Book, thy pages are legion...

Boudicca It has proved a surprisingly intense bookish weekend, probably the most industrious I've had in a long time.  Not only did I manage to fit in a trip to the library (five books returned, only one book taken out - hurrah!), browse unscathed in Waterstones and finish Arlington Park, I also started and finished a 700pp celtic historical novel. 

It had lesbians.

Somehow it had gotten around to that time of the month again: the weekend when I realise that the Lesbian Book Group is meeting on Monday and I've not even picked up the selection yet.  Usually this isn't a problem - I can gobble down 300 pages on Sunday afternoon, no problem.  But this month the book in question turned out to be Manda Scott's extroadinarily drawn-out Dreaming the Eagle, the first book in her Boudica quartet.  I woke up on Saturday morning to the promise of 700, quite probably disappointing, pages of small print.  I can't say I was looking forward to it.  (As always, it was Esther who forced me to plough ahead with it.  She sensibly began reading several weeks ago and was determined that I was going to get through it too.) 

But, surprise and suprise, it was far better than I'd imagined it would be.  Set between 32AD and 43AD, it primarily charts the rise of a young Eceni warrior, Breaca, from her first kill in internecine warfare (made when she is 12 years old) through to her leadership of the warriors of her tribe against a Roman invasion and thence to her emergence as Boudica, a heroic figurehead - 'she who brings victory'.  Woven around this central conceit is the story of her half brother, Ban - taken hostage and sold into slavery  in Gaul at the age of 11, he eventually becomes a Roman cavalryman in the IInd legion and the lover of his commander, Corvus - and of Caradoc, her lover, better known to history as Caratacus, who led the first revolt against the Roman invasion of Britain in 43AD.

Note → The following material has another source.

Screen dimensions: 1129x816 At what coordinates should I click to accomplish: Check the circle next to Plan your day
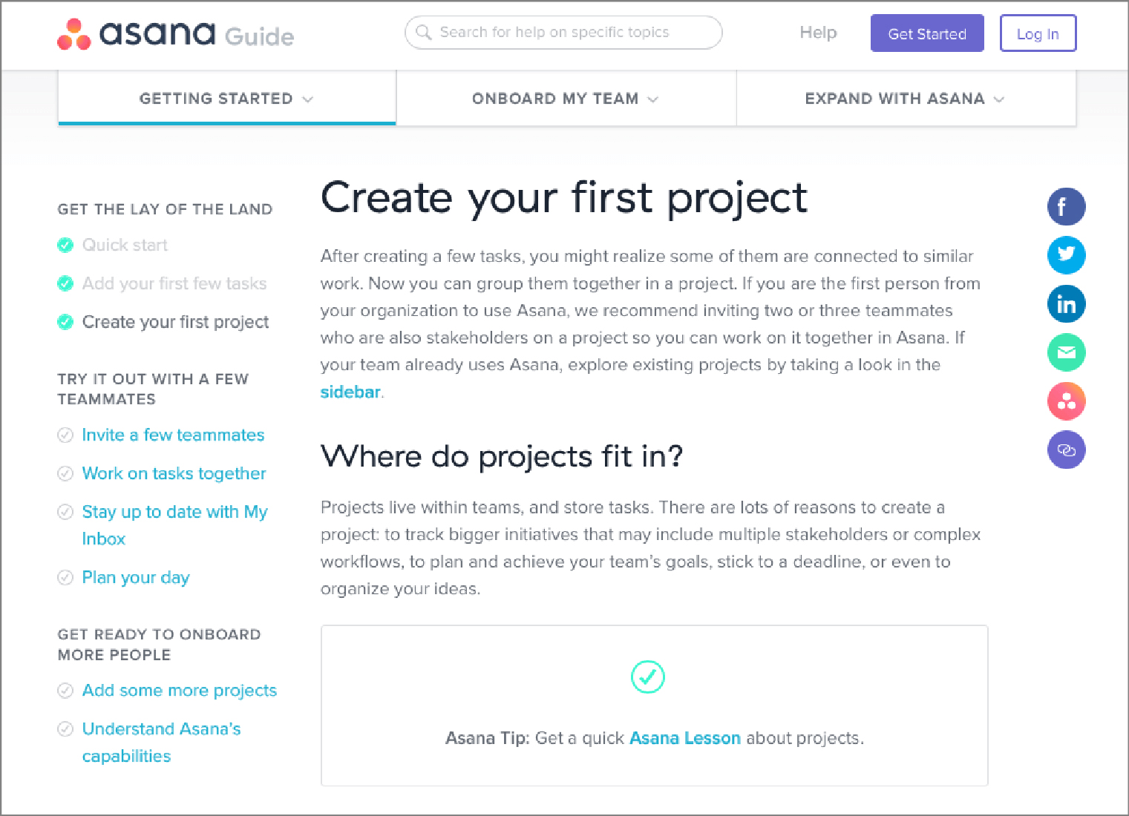[x=65, y=577]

Now, I'm in no position at all to laud Scott's historical accuracy in any of this.  My knowledge of ancient history is laughably poor.  But I can vouch for her storyteller's gift.  Her world-building is excellent and her descriptive prose is strong and fluid if, at times, work-manlike; her grasp for character and dialogue is also good, and she excels especially at the tentative bonds formed between young adults.  She makes almost no fuss about sexuality even as her characters oscillate between heterosexual and homosexual partnerships, and she weaves her backdrop of Celtic polytheism boldly - her Britain is one of 'dreamers' and dreams, of omens and many gods -  without any neo-pagan sentimentality (thank those same gods!).  On both counts she avoids appealing, stickly, to polarised readerships.  At times the narrative is slow but not deadly so, and is well compensated by her eye for the dramatic action that punctuates it  - my breath quickened on several occasions.  If it has a fault, it is in its propensity to over-stress and then re-stress the same emotional keynotes, but even this has its place in the style of the whole and, overall, the conflict between the lives that Breaca and Ban make for themselves feels well earned.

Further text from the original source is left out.